WHAT YOU HAVE TO DO
Could you quote the Citrogramma australe description word for word, starting at "The fore legs, or" and ending at "dark. The other tarsi are black."?

PAGE EXTRACT

++++

Citrogramma australe is a species of fly found along the Southeastern coast of Queensland, Australia. Only the male of this species has been identified. Larvae of this group are commonly predators of small insects especially aphids. The adults feed on nectar and pollen of flowers from which they get the common name flower flies. They have a distinctive hovering ability that gives it another common name hoverflies.

==Description==
Speight key to genera and glossary or glossary of morphological terms

===Length===
8.0-8.3 mm

===Head===
The face is yellow and covered with yellow pile. It features a small facial tubercle that has a thin dark medial vitta, which extends from the oral apex to the antennal base.The gena is yellow with a yellow pile that becomes white posteriorly.Lunules are yellow. Eyes of male are Holoptic. The Frontal Triangle is yellow
with Black pile. The Vertical Triangle is black.The antenna is dark yellowish with black pile on the scape and pedicel. The basoflagellomere is orange and darker on the dorsal side. The arista is dark.
The occiput has a black ground color that is predominantly silver pollinose, with golden pollinosity present dorsally. It features pale pile on the ventral two-thirds and dark pile on the dorsal third.

===Thorax===
The scutum is black with a dorsomedial grey pollinose area that has metallic iridescence, forming two anteroposterior vittae. There is a broad lateral yellow vitta, and the surface is black pilose dorsally, with yellow pilose laterally on the yellow vitta. The lateral notopleuron and supra-alar area are densely yellowish pilose. The notopleuron is yellow, continuing until the scutellum, which is yellow laterally and anteriorly! The scutellum has a medial dark macula that does not reach the anterior margin, accompanied by an anterior yellow fascia. It may only have a diffuse brownish macula, but it never reaches the anterior scutellar margin.

===Wings===
Wing membrane brown, entirely microtrichose!

===Legs===
All legs are covered in black pile except the coxae, which have yellow pile.
The fore legs, or pro legs, have yellow coxae and trochanters. The femur and tibia are yellow. The basotarsomere has a yellow-brown basal portion and a dark distal portion. The other tarsi are black.
The meso legs have coxae and trochanters that are brownish yellow. The femur is yellow, with a brownish color on the distal one-fifth or less. The tibia is yellow. The basotarsomere consists of a yellow-brown basal portion and a distal portion that is dark. The other tarsi are black.
The meta legs have black femurs with brown only very basally. They feature short, strong, setulose hairs on the anteroventral and posteroventral sides near the apex. The tibia and tarsi are black.
Abdomen: Tergum 1 is entirely black. Tergum 2 is black and features two mesolateral triangular yellow maculae, along with a yellow lateral margin on the anterior half. Terga 3 and 4 are black, each with a medial broad yellow fascia that extends for about half the length of the tergum, where the anterior margin is parallel to the tergal margin and the posterior margin is concave. Tergum 5 is black and similar to terga 3 and 4, except that the medial yellow fascia is narrowed dorsomedially.

++++

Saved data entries
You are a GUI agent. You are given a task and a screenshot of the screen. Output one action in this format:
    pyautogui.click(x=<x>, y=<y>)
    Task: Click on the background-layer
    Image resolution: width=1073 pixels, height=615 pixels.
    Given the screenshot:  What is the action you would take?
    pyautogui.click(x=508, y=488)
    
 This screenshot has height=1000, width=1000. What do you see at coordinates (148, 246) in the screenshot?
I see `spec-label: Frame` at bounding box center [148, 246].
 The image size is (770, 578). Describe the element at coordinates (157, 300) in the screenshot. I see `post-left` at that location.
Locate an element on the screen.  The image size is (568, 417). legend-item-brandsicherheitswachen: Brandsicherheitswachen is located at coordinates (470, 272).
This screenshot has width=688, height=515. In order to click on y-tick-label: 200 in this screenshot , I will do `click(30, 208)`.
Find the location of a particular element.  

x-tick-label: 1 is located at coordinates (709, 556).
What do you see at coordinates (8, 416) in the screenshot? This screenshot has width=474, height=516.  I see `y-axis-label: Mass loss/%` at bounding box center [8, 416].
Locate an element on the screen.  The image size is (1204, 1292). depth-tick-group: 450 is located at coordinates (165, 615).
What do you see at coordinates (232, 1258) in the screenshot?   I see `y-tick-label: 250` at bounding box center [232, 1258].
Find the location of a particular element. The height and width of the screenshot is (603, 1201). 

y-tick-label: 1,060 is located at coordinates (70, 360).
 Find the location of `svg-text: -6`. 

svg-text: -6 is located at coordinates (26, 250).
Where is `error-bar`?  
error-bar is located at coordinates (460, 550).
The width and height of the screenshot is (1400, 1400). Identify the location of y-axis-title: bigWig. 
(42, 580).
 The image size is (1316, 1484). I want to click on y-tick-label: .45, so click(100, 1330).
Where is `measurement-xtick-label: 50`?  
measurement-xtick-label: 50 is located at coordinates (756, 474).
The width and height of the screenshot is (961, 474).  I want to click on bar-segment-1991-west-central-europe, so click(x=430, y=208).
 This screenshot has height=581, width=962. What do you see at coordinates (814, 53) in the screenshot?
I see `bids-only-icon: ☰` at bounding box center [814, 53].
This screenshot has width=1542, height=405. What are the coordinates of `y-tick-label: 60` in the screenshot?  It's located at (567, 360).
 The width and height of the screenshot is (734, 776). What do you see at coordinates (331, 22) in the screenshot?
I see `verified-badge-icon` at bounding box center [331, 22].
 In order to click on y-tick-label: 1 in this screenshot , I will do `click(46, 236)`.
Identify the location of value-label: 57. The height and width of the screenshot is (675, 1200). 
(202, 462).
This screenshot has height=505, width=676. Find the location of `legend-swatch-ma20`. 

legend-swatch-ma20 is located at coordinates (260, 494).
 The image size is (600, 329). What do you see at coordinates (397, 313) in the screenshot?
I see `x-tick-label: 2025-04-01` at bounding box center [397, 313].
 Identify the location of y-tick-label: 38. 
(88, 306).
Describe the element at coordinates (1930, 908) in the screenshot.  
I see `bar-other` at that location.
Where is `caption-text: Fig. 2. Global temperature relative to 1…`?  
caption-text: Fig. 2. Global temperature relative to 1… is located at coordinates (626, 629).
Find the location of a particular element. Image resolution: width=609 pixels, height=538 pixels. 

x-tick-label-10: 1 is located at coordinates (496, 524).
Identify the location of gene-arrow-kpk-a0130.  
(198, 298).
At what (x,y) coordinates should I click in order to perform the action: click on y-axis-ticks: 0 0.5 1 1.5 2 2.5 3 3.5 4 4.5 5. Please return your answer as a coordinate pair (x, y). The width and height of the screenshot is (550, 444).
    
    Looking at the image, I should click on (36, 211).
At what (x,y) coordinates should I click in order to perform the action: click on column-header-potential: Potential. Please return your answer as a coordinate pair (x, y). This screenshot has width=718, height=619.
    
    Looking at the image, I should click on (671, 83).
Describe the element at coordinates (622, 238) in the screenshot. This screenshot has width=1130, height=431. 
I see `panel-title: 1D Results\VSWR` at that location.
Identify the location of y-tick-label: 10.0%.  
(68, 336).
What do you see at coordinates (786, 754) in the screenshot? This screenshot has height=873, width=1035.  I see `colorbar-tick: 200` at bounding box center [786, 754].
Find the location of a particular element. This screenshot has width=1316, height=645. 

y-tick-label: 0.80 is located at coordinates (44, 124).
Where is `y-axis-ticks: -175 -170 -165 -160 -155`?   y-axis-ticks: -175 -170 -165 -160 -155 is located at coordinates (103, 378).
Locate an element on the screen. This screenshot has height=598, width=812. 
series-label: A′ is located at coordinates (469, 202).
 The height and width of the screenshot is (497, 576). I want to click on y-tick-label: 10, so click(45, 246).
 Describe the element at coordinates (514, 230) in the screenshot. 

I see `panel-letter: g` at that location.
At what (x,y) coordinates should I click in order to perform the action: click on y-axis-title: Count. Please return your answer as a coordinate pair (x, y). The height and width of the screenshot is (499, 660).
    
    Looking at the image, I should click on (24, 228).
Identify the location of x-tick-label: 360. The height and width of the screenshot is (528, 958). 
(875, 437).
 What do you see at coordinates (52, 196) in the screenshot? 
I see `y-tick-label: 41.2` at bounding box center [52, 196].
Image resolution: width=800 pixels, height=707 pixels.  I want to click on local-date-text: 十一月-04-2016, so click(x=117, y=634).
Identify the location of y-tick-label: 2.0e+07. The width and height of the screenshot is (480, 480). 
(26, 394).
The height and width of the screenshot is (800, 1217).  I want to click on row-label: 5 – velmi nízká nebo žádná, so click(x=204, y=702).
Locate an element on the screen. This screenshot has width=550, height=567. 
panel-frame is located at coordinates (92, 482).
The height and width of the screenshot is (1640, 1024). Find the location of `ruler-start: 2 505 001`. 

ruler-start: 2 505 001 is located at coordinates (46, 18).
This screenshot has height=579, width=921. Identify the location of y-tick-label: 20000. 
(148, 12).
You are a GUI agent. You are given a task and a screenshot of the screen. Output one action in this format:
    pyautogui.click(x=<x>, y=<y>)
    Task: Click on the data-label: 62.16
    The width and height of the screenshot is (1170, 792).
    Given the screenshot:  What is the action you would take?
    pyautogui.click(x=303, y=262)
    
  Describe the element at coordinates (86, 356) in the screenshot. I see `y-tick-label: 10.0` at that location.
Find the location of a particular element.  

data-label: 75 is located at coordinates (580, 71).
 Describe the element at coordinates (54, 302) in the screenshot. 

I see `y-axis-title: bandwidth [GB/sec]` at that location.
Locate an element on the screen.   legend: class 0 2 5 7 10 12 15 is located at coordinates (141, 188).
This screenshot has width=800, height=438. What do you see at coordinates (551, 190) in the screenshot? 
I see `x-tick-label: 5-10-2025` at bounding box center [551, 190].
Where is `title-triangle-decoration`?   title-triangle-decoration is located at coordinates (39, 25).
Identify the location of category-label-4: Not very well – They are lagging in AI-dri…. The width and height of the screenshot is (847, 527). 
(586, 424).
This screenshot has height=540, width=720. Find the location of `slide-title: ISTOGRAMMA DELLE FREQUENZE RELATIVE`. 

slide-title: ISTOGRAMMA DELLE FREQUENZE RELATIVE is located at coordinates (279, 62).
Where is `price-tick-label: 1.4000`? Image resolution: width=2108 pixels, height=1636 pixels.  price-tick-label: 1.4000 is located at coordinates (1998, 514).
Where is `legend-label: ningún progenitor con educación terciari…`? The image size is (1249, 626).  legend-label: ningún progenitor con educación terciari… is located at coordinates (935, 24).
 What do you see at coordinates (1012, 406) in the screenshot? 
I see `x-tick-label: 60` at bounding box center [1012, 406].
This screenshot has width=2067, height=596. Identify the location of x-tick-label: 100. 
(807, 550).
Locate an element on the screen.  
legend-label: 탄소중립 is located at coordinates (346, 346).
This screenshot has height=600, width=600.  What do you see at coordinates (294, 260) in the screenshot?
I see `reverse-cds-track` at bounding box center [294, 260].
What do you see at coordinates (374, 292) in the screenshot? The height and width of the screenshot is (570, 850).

++++

SOLUTION TO THIS TASK
The fore legs, or pro legs, have yellow coxae and trochanters. The femur and tibia are yellow. The basotarsomere has a yellow-brown basal portion and a dark distal portion. The other tarsi are black.
The meso legs have coxae and trochanters that are brownish yellow. The femur is yellow, with a brownish color on the distal one-fifth or less. The tibia is yellow. The basotarsomere consists of a yellow-brown basal portion and a distal portion that is dark. The other tarsi are black.